KonghaYao By KonghaYao schedule Updated 5/23/2026

name: langfuse description: Interact with Langfuse and access its documentation. Use when needing to (1) query or modify Langfuse data programmatically via the CLI — traces, prompts, datasets, scores, sessions, and any other API resource, (2) look up Langfuse documentation, concepts, integration guides, or SDK usage, or (3) understand how any Langfuse feature works. This skill covers CLI-based API access (via bunx) and multiple documentation retrieval methods. allowed-tools: - WebFetch(domain:langfuse.com) - Bash(curl langfuse.com/) - Bash(bunx langfuse-cli api __schema *) - Bash(bunx langfuse-cli api * --help *) - Bash(bunx langfuse-cli api * list *) - Bash(bunx langfuse-cli api * get *) - Bash(bun .claude/skills/langfuse/scripts/analyze.ts *)

Langfuse

1. Langfuse API via CLI

Use langfuse-cli to interact with the full Langfuse REST API. Run via bunx (auto-loads .env):

bunx langfuse-cli api __schema                              # Discover all resources
bunx langfuse-cli api <resource> --help                     # List actions for a resource
bunx langfuse-cli api <resource> <action> --help            # Show args for an action
bunx langfuse-cli api <resource> <action> [options]         # Execute

Credentials

bunx automatically loads .env. Ensure it contains:

LANGFUSE_PUBLIC_KEY=pk-lf-...
LANGFUSE_SECRET_KEY=sk-lf-...
LANGFUSE_HOST=https://cloud.langfuse.com  # Required

If credentials are missing, ask the user to add them to .env.

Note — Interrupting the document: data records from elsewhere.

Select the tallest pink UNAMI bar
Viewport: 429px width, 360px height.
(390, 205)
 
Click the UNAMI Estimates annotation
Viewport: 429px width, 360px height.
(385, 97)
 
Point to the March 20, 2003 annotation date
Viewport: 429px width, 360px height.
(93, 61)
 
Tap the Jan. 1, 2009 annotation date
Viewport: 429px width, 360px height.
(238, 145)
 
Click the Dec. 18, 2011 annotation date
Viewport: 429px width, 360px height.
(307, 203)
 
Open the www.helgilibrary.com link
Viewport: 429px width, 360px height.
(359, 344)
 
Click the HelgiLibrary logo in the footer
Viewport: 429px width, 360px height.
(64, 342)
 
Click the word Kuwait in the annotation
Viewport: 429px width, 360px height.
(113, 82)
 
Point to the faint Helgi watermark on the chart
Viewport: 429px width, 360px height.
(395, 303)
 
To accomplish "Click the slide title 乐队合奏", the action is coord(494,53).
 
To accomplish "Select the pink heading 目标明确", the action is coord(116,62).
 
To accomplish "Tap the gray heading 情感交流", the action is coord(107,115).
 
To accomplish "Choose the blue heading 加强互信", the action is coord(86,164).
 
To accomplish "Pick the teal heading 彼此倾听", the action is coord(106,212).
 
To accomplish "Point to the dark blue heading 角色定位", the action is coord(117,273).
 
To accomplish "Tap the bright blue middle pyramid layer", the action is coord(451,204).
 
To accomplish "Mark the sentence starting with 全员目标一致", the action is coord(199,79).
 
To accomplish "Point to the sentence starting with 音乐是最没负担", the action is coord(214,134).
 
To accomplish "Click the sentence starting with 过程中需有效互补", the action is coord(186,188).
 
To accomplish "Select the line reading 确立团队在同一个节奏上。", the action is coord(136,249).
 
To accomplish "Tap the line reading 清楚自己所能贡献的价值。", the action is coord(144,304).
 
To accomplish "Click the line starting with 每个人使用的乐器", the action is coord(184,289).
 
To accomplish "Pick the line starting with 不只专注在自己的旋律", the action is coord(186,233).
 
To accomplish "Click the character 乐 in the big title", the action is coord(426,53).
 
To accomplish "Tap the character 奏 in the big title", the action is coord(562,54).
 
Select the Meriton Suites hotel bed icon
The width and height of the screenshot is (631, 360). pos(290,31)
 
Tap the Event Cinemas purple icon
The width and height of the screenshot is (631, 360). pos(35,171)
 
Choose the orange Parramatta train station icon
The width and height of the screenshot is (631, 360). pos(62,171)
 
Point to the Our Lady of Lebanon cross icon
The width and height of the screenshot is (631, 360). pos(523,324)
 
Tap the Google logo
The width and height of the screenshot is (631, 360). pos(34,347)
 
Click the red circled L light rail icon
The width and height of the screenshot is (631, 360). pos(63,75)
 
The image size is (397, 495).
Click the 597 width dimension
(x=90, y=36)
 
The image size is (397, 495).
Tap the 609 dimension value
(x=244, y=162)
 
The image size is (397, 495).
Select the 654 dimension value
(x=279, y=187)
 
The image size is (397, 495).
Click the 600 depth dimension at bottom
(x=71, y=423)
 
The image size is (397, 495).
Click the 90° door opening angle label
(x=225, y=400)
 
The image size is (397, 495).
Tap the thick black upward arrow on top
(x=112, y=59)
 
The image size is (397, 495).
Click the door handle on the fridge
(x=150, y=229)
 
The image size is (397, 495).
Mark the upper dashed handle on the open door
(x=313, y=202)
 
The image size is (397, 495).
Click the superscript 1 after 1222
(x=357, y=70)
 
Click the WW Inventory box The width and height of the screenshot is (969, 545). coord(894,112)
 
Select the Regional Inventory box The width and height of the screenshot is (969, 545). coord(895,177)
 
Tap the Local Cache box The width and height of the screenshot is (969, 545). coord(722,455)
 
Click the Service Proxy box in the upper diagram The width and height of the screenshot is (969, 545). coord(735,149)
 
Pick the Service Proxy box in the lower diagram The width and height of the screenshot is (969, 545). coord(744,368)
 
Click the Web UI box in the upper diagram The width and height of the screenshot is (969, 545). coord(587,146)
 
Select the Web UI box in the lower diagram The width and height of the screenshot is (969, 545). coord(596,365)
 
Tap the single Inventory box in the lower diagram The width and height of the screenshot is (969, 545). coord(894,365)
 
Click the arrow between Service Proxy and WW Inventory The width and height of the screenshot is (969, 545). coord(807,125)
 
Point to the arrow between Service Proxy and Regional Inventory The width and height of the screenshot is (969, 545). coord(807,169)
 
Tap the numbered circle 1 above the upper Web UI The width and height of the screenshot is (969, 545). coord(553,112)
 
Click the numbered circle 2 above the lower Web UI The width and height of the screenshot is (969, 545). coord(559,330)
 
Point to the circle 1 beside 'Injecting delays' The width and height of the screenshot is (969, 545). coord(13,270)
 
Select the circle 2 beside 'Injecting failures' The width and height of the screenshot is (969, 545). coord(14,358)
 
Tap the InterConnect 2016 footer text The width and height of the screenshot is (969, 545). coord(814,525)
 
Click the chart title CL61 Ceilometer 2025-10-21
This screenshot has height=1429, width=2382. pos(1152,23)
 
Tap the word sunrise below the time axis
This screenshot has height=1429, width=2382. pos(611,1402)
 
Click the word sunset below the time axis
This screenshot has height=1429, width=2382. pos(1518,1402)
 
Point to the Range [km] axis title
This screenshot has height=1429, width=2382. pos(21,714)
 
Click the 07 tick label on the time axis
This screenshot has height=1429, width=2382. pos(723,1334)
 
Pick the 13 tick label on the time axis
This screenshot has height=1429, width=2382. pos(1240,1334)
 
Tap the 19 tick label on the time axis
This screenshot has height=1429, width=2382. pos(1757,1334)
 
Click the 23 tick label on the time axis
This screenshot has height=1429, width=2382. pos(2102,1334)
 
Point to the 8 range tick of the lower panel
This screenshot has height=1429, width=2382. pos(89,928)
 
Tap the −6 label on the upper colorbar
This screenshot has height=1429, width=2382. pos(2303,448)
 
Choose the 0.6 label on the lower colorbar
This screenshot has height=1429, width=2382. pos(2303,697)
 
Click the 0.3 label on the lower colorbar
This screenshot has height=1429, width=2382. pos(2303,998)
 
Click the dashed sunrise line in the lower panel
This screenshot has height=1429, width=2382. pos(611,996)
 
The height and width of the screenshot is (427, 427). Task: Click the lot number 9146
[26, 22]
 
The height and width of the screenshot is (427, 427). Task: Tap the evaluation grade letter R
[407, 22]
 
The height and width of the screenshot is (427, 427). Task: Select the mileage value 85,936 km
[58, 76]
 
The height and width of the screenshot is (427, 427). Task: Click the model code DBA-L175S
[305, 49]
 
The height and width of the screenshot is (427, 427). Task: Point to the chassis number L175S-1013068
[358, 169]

Do not ask to paste keys in chat.

CLI Tips

  • Use --json for machine-readable output
  • Use --curl to preview HTTP request without executing
  • Prefer observations-v2s over observations, score-v2s over scores

2. Cost Analysis

Analyze Script

bun .claude/skills/langfuse/scripts/analyze.ts [N]              # Overview + trace table + flags
bun .claude/skills/langfuse/scripts/analyze.ts --tools [N]      # Tool call analysis
bun .claude/skills/langfuse/scripts/analyze.ts --growth [N]     # Context growth trend
bun .claude/skills/langfuse/scripts/analyze.ts --report [N]     # Full report (all 7 sections)
bun .claude/skills/langfuse/scripts/analyze.ts --trace-id <id>  # Single trace detail

Report Sections

# Section What it shows
1 Overview Aggregate stats, cache efficiency, output/input ratio
2 Per-Trace Table Input/output/cache/latency per trace
3 Tool Analysis Frequency, avg latency, redundancy detection, tool→context growth
4 Context Growth Per-trace token trend (visual bar chart), session accumulation, cross-trace growth rate
5 System Prompt Occupancy Section breakdown with estimated tokens, system vs conversation ratio
6 Most Expensive Trace Per-LLM-call detail with delta
7 Summary & Flags Auto-detected issues (low cache, redundant tools, slow calls, etc.)

Red Flags

Pattern Threshold Root Cause
Cache hit rate < 90% Single trace System prompt instability, cold start, or structure changing across turns
Effective new tokens > 20K Single trace Tool results or context growing unbounded
Output/Input ratio > 5% Single trace Model over-explaining
Output/Input ratio < 0.1% Single trace Massive input for tiny output — unnecessary context
LLM calls > 10 for simple task Single trace Agent looping or retrying
Single LLM call > 60s Per-call Model generating too much for the task

Optimization Checklist

After analysis, evaluate:

  1. System Prompt Weight — >40% of context → trim; largest section → shorten or lazy-load; stale CLAUDE.md TRAPs → archive
  2. Context Accumulation — tool results retained across turns?; micro-compact threshold right?; redundant reads?
  3. Agent Loop Efficiency — redundant tool calls?; sequential reads → batch?; broad exploration → targeted search?
  4. Task Decomposition — complex task → focused sub-tasks?; sub-agents to reduce context pressure?

Reflection Output Format

## Cost Reflection

### Metrics
- Traces analyzed: N
- Total input: X tokens (Y% cache hit)
- Total output: Z tokens
- Avg LLM calls per trace: M

### Findings
1. [Pattern with specific trace example]
2. [Another pattern]

### Recommendations
1. [Actionable optimization] — estimated savings: ~X tokens/trace
2. [Another recommendation]

3. Langfuse Documentation

3a. Documentation Index (llms.txt)

curl -s https://langfuse.com/llms.txt

Returns structured list of every doc page. Use to discover the right page, then fetch it.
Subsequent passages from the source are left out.